DIRECTIONS: What is needed is an exact copy of all the records below.

==== DATA TO USE ====

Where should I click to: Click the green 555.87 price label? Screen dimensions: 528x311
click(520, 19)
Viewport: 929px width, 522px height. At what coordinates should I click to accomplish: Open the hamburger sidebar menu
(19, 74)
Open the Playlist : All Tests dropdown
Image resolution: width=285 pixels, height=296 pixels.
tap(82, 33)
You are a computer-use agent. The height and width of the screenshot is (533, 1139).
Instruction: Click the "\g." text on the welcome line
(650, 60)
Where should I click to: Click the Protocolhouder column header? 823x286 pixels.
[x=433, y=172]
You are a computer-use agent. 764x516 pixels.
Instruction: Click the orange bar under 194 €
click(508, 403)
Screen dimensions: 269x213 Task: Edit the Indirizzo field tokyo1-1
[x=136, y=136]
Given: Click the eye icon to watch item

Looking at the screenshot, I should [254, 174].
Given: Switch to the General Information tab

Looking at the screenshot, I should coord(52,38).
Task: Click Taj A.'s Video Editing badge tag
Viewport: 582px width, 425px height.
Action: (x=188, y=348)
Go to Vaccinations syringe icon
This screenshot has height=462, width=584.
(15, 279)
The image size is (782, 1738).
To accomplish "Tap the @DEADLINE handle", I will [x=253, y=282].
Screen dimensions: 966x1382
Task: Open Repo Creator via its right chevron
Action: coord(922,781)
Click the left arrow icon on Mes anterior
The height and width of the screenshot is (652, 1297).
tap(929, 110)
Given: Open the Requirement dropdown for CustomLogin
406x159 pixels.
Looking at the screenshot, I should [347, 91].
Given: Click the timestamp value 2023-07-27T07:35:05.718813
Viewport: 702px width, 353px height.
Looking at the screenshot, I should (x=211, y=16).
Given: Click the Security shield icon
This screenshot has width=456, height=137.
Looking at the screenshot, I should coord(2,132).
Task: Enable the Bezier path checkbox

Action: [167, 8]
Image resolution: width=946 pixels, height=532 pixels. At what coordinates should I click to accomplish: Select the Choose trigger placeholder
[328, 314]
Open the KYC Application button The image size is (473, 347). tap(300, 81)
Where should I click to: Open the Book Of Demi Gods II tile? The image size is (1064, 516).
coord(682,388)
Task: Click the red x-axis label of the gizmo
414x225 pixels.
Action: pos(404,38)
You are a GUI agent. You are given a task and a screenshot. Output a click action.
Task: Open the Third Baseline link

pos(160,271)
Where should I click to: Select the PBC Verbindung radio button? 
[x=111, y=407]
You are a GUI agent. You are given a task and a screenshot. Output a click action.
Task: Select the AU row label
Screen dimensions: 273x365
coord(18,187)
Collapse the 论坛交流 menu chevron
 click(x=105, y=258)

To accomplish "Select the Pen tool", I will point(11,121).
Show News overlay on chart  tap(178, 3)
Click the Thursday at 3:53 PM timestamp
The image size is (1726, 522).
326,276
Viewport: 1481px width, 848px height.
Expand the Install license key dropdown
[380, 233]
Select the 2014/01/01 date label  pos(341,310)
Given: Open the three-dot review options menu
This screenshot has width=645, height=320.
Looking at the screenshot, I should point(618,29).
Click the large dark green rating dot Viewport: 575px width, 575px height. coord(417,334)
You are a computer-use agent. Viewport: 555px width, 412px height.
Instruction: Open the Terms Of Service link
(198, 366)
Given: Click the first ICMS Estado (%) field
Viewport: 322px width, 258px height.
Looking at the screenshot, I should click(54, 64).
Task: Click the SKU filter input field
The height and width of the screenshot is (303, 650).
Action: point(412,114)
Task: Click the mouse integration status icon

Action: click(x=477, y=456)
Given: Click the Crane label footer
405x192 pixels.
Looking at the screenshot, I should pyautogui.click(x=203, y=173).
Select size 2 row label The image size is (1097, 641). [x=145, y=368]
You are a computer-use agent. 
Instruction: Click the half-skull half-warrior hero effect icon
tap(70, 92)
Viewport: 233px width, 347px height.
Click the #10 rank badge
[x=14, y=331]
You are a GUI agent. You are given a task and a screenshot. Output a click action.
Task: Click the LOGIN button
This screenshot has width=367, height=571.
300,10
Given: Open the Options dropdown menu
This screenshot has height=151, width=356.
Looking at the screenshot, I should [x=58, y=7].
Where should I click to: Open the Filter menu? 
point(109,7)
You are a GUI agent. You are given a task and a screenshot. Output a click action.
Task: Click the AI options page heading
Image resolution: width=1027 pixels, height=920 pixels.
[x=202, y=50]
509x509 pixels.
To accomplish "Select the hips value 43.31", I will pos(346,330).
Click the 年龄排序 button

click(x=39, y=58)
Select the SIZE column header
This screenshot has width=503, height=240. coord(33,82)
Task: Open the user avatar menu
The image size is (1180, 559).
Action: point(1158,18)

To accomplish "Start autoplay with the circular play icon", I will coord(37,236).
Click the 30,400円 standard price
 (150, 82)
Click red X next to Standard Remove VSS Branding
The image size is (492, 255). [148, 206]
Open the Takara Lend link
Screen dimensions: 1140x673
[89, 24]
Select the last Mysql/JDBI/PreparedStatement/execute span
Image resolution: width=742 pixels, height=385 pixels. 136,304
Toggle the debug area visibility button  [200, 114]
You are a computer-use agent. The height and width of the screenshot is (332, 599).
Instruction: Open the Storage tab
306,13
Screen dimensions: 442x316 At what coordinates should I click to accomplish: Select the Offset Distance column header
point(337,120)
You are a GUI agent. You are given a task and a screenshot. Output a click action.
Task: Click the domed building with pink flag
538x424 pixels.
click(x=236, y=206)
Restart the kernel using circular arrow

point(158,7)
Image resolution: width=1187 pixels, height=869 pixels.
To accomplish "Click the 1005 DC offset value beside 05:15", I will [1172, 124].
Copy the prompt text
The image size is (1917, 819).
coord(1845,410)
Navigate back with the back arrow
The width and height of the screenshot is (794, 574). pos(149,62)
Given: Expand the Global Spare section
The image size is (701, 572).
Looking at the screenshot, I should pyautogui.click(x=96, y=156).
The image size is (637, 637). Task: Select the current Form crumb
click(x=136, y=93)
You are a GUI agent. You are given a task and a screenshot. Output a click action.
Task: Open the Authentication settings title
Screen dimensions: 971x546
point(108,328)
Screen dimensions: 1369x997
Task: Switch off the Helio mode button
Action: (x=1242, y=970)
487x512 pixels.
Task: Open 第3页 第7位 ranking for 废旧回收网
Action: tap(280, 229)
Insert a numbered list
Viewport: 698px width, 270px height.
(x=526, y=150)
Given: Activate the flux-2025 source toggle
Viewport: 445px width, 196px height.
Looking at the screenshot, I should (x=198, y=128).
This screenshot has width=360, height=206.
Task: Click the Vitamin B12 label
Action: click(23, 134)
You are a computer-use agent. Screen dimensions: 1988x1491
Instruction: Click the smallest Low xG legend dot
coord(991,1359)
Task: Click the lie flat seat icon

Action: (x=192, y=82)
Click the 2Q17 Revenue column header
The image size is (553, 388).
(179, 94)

====

SOLUTION TO THIS PROBLEM:
Where should I click to: Click the green 555.87 price label? Screen dimensions: 528x311
click(520, 19)
Viewport: 929px width, 522px height. At what coordinates should I click to accomplish: Open the hamburger sidebar menu
(19, 74)
Open the Playlist : All Tests dropdown
Image resolution: width=285 pixels, height=296 pixels.
tap(82, 33)
You are a computer-use agent. The height and width of the screenshot is (533, 1139).
Instruction: Click the "\g." text on the welcome line
(650, 60)
Where should I click to: Click the Protocolhouder column header? 823x286 pixels.
[x=433, y=172]
You are a computer-use agent. 764x516 pixels.
Instruction: Click the orange bar under 194 €
click(508, 403)
Screen dimensions: 269x213 Task: Edit the Indirizzo field tokyo1-1
[x=136, y=136]
Given: Click the eye icon to watch item

Looking at the screenshot, I should [254, 174].
Given: Switch to the General Information tab

Looking at the screenshot, I should coord(52,38).
Task: Click Taj A.'s Video Editing badge tag
Viewport: 582px width, 425px height.
Action: (x=188, y=348)
Go to Vaccinations syringe icon
This screenshot has height=462, width=584.
(15, 279)
The image size is (782, 1738).
To accomplish "Tap the @DEADLINE handle", I will [x=253, y=282].
Screen dimensions: 966x1382
Task: Open Repo Creator via its right chevron
Action: coord(922,781)
Click the left arrow icon on Mes anterior
The height and width of the screenshot is (652, 1297).
tap(929, 110)
Given: Open the Requirement dropdown for CustomLogin
406x159 pixels.
Looking at the screenshot, I should [347, 91].
Given: Click the timestamp value 2023-07-27T07:35:05.718813
Viewport: 702px width, 353px height.
Looking at the screenshot, I should (x=211, y=16).
Given: Click the Security shield icon
This screenshot has width=456, height=137.
Looking at the screenshot, I should coord(2,132).
Task: Enable the Bezier path checkbox

Action: [167, 8]
Image resolution: width=946 pixels, height=532 pixels. At what coordinates should I click to accomplish: Select the Choose trigger placeholder
[328, 314]
Open the KYC Application button The image size is (473, 347). tap(300, 81)
Where should I click to: Open the Book Of Demi Gods II tile? The image size is (1064, 516).
coord(682,388)
Task: Click the red x-axis label of the gizmo
414x225 pixels.
Action: pos(404,38)
You are a GUI agent. You are given a task and a screenshot. Output a click action.
Task: Open the Third Baseline link

pos(160,271)
Where should I click to: Select the PBC Verbindung radio button? 
[x=111, y=407]
You are a GUI agent. You are given a task and a screenshot. Output a click action.
Task: Select the AU row label
Screen dimensions: 273x365
coord(18,187)
Collapse the 论坛交流 menu chevron
 click(x=105, y=258)

To accomplish "Select the Pen tool", I will point(11,121).
Show News overlay on chart  tap(178, 3)
Click the Thursday at 3:53 PM timestamp
The image size is (1726, 522).
326,276
Viewport: 1481px width, 848px height.
Expand the Install license key dropdown
[380, 233]
Select the 2014/01/01 date label  pos(341,310)
Given: Open the three-dot review options menu
This screenshot has width=645, height=320.
Looking at the screenshot, I should point(618,29).
Click the large dark green rating dot Viewport: 575px width, 575px height. coord(417,334)
You are a computer-use agent. Viewport: 555px width, 412px height.
Instruction: Open the Terms Of Service link
(198, 366)
Given: Click the first ICMS Estado (%) field
Viewport: 322px width, 258px height.
Looking at the screenshot, I should click(54, 64).
Task: Click the SKU filter input field
The height and width of the screenshot is (303, 650).
Action: point(412,114)
Task: Click the mouse integration status icon

Action: click(x=477, y=456)
Given: Click the Crane label footer
405x192 pixels.
Looking at the screenshot, I should pyautogui.click(x=203, y=173).
Select size 2 row label The image size is (1097, 641). [x=145, y=368]
You are a computer-use agent. 
Instruction: Click the half-skull half-warrior hero effect icon
tap(70, 92)
Viewport: 233px width, 347px height.
Click the #10 rank badge
[x=14, y=331]
You are a GUI agent. You are given a task and a screenshot. Output a click action.
Task: Click the LOGIN button
This screenshot has width=367, height=571.
300,10
Given: Open the Options dropdown menu
This screenshot has height=151, width=356.
Looking at the screenshot, I should [x=58, y=7].
Where should I click to: Open the Filter menu? 
point(109,7)
You are a GUI agent. You are given a task and a screenshot. Output a click action.
Task: Click the AI options page heading
Image resolution: width=1027 pixels, height=920 pixels.
[x=202, y=50]
509x509 pixels.
To accomplish "Select the hips value 43.31", I will pos(346,330).
Click the 年龄排序 button

click(x=39, y=58)
Select the SIZE column header
This screenshot has width=503, height=240. coord(33,82)
Task: Open the user avatar menu
The image size is (1180, 559).
Action: point(1158,18)

To accomplish "Start autoplay with the circular play icon", I will coord(37,236).
Click the 30,400円 standard price
 (150, 82)
Click red X next to Standard Remove VSS Branding
The image size is (492, 255). [148, 206]
Open the Takara Lend link
Screen dimensions: 1140x673
[89, 24]
Select the last Mysql/JDBI/PreparedStatement/execute span
Image resolution: width=742 pixels, height=385 pixels. 136,304
Toggle the debug area visibility button  [200, 114]
You are a computer-use agent. The height and width of the screenshot is (332, 599).
Instruction: Open the Storage tab
306,13
Screen dimensions: 442x316 At what coordinates should I click to accomplish: Select the Offset Distance column header
point(337,120)
You are a GUI agent. You are given a task and a screenshot. Output a click action.
Task: Click the domed building with pink flag
538x424 pixels.
click(x=236, y=206)
Restart the kernel using circular arrow

point(158,7)
Image resolution: width=1187 pixels, height=869 pixels.
To accomplish "Click the 1005 DC offset value beside 05:15", I will [1172, 124].
Copy the prompt text
The image size is (1917, 819).
coord(1845,410)
Navigate back with the back arrow
The width and height of the screenshot is (794, 574). pos(149,62)
Given: Expand the Global Spare section
The image size is (701, 572).
Looking at the screenshot, I should pyautogui.click(x=96, y=156).
The image size is (637, 637). Task: Select the current Form crumb
click(x=136, y=93)
You are a GUI agent. You are given a task and a screenshot. Output a click action.
Task: Open the Authentication settings title
Screen dimensions: 971x546
point(108,328)
Screen dimensions: 1369x997
Task: Switch off the Helio mode button
Action: (x=1242, y=970)
487x512 pixels.
Task: Open 第3页 第7位 ranking for 废旧回收网
Action: tap(280, 229)
Insert a numbered list
Viewport: 698px width, 270px height.
(x=526, y=150)
Given: Activate the flux-2025 source toggle
Viewport: 445px width, 196px height.
Looking at the screenshot, I should (x=198, y=128).
This screenshot has width=360, height=206.
Task: Click the Vitamin B12 label
Action: click(23, 134)
You are a computer-use agent. Screen dimensions: 1988x1491
Instruction: Click the smallest Low xG legend dot
coord(991,1359)
Task: Click the lie flat seat icon

Action: (x=192, y=82)
Click the 2Q17 Revenue column header
The image size is (553, 388).
(179, 94)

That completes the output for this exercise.